BP and the Obama administration have said they don’t want to take the measurements for fear of interfering with efforts to stop the leaks.
That decision, however, runs counter to BP’s regional plan for dealing with offshore leaks. “In the event of a significant release of oil,” the 583-page plan says on Page 2, “an accurate estimation of the spill’s total volume … is essential in providing preliminary data to plan and initiate cleanup operations.”
Legal experts said that not having a credible official estimate of the leak’s size provides another benefit for BP: The amount of oil spilled is certain to be key evidence in the court battles that are likely to result from the disaster. The size of the Exxon Valdez spill in Alaska, for example, was a significant factor that the jury considered when it assessed damages against Exxon.
“If they put off measuring, then it’s going to be a battle of dueling experts after the fact trying to extrapolate how much spilled after it has all sunk or has been carried away,” said Lloyd Benton Miller, one of the lead plaintiffs’ lawyers in the Exxon Valdez spill litigation.
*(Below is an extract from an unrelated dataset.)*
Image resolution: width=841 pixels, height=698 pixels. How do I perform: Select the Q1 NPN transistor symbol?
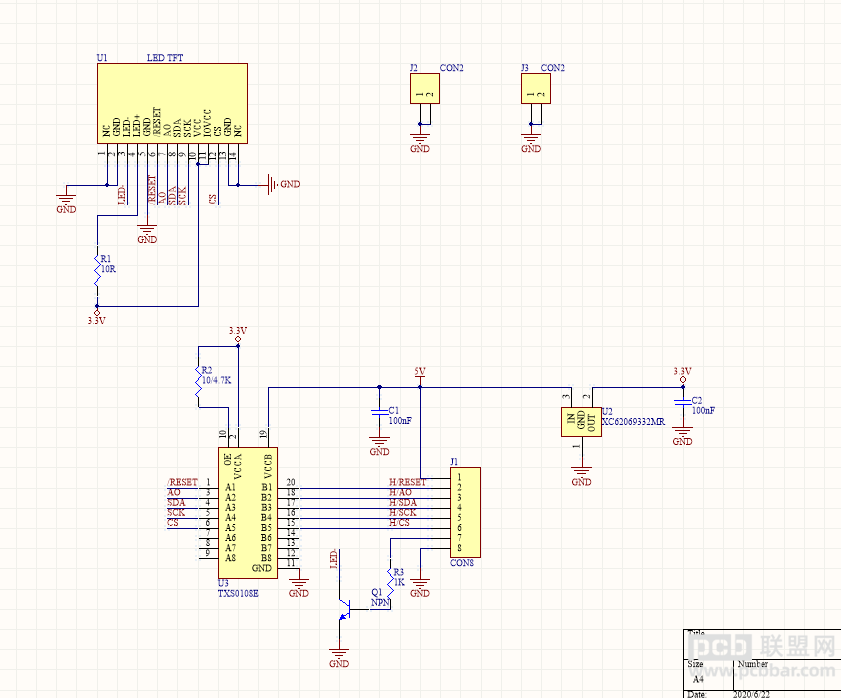[345, 609]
In congressional testimony Wednesday, an engineering professor from Purdue University in West Lafayette, Ind., said that based on videos released Tuesday he estimated that the well was spewing 95,000 barrels of oil, or 4 million gallons, a day into the gulf.
The Obama administration Thursday demanded that BP publicly release all information related to the disaster.
Meanwhile, The New York Times reported that water, sediment and marine-animal tissue samples that will be used in coming months to help track pollution levels resulting from the spill are being processed by a laboratory that is part of an oil-and-gas-services company in Texas that counts oil companies, including BP, among its biggest clients.
Hundreds of millions of dollars are at stake, since the readings will be used by the federal government and courts to establish liability claims against BP.
Additionally, The Times reported that local animal-rescue workers who have volunteered to help treat birds affected by the slick and to collect data that would also be used to help calculate penalties have been told by federal officials that the work must be done by a company hired by BP.
Patrick Parenteau, a professor at Vermont Law School, noted that because of the Oil Pollution Act of 1990, which was passed after the Exxon Valdez spill, polluters must take more of a role in cleanups.